----- DATA
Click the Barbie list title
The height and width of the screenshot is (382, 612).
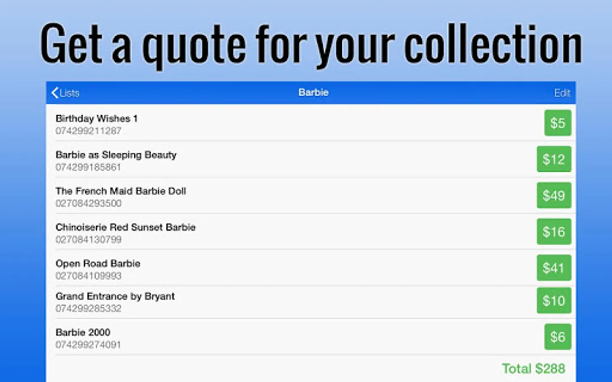coord(313,93)
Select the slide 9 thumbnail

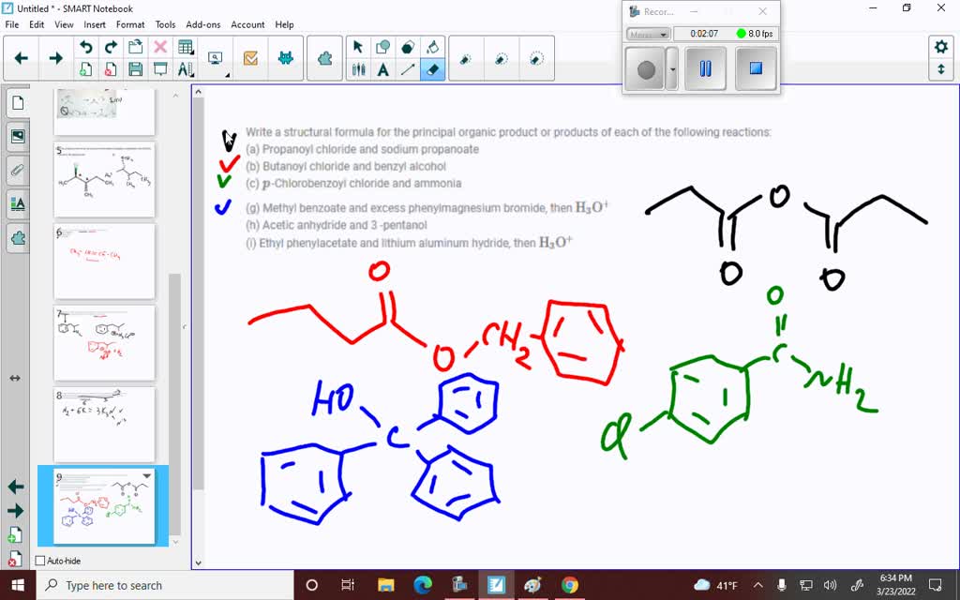coord(104,504)
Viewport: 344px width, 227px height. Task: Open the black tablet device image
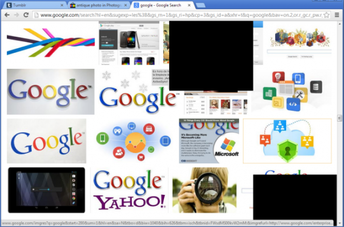[x=47, y=190]
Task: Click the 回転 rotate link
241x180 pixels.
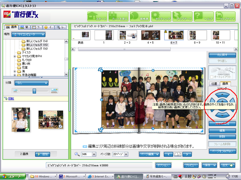Action: click(11, 99)
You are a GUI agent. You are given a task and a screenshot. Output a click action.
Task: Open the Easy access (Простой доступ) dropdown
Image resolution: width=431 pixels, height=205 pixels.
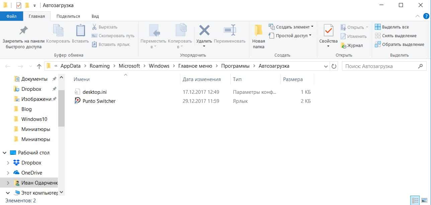pos(290,36)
----------
_HOW TO COMPLETE THIS TASK_:
Begin with the line that has "Task: Open the Easy" and continue to the last line of the entries, printing each line exactly and nothing else; include both ends and skip the pictures.

_OUTPUT OF THE EXERCISE_:
Task: Open the Easy access (Простой доступ) dropdown
Image resolution: width=431 pixels, height=205 pixels.
pos(290,36)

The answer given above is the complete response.